- **Text segment**:

++++++++++

GOTCHA — do not pre-apply the mask with a VectorSelect before the scan. A reader who assumes "masked scan = select the inputs, then scan" builds the wrong datapath. The mask rides INTO the scan bundle (proto+0x38, set unconditionally in every emit arm), and the HW gates lanes during the reduction. The VectorSelect that does appear is downstream of the scan and disposes the output lanes — a different M-register file (M0..M15, not M0..M31). The two are independent ops with independent mask registers.

The three orthogonal fields

Every VEX scan bundle carries three predication-related fields. They are decoded from three different MLIR sources and written to three different proto locations:

Field	Emitter	proto / submessage	Scope	Source
per-lane VECTOR MASK (bit `0x104`, 5b)	scan-emit arm (`op[1]`) → `GetVectorMask` (M0..M31)	`proto+0x38`, present `proto+0x11 \|= 1`	which lanes participate in the reduction	`ConsumeOneTecVexBundleInstruction` `0x13a15ba0`
whole-op PREDICATE (`Predication` submessage)	`EmitPredicationToSlot` (last MCInst operand) → `GetPregno` (P0..P13)	`Predication` submessage	gates the ENTIRE instruction	`EmitPredicationToSlot` `0x13a4a160`
data READ-PORT (V port)	`FindAndEmitToUnusedPort` (`op[2]`) → `GetVregno`	a V read-port slot field	routes the DATA value VREG	`0x13a15ba0` per arm

QUIRK — the mask SELECTS a predicate register; it is not the predicate itself. proto+0x38 holds a 5-bit M-register index (regno − 0x5f), not a lane bitmask. The 8-byte predicate WORD that the M-register holds — {s_start, l_start, s_end, l_end} sub-/lane bounds, or a synthesized iota-compare — lives in the M-Register Predicate page. This page only shows that the index is carried into the bundle; the word it points at is decoded there.

The two M-register bands

The read and write sides of the mask file are different widths, and the band guards prove it. GetVectorMask (the scan's mask read) accepts M0..M31; GetVMDestregno (the VectorSelect's mask select/write) accepts only M0..M15:

// GetVectorMask<SparsecoreVectorMask>::                       (glc 0x13a33320)
//   the in-scan per-lane mask READ — 32-deep file
if (!operand.isReg())          LogFatal("operand.isReg()");
regno = operand.getReg();
if (regno <= 0x5E)             LogFatal("regno >= llvm::TPU::M0");    // M0  = 0x5f
if (regno >= 0x7F)             LogFatal("regno <= llvm::TPU::M31");   // M31 = 0x7e
return regno - 95;             // 0x5f → index 0   ⇒ band [0x5f,0x7e] = M0..M31

// GetVMDestregno::                                            (glc 0x13a65b20)

++++++++++

- **Data**:
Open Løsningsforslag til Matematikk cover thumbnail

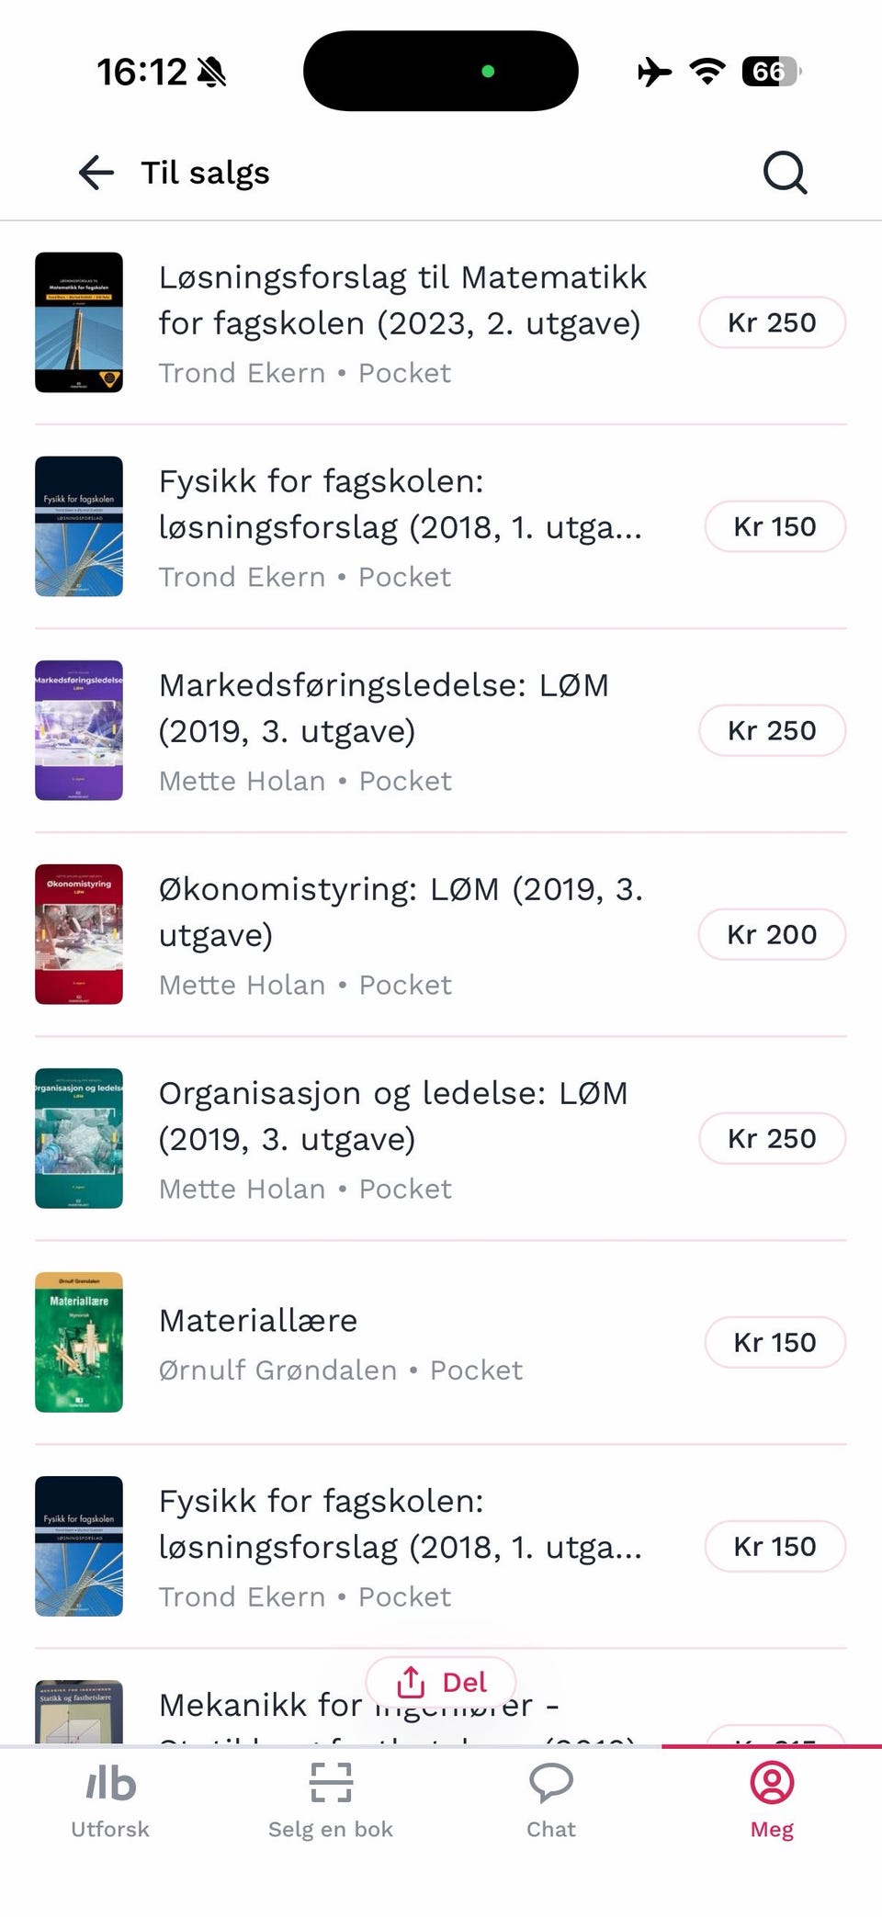[79, 322]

++++++++++

- **Work to be completed**: Write out the scan-bundle predication text word for word, starting at "QUIRK — the" and ending at "is decoded there.". The listing plays no part in this work.

- **Expected output**:
QUIRK — the mask SELECTS a predicate register; it is not the predicate itself. proto+0x38 holds a 5-bit M-register index (regno − 0x5f), not a lane bitmask. The 8-byte predicate WORD that the M-register holds — {s_start, l_start, s_end, l_end} sub-/lane bounds, or a synthesized iota-compare — lives in the M-Register Predicate page. This page only shows that the index is carried into the bundle; the word it points at is decoded there.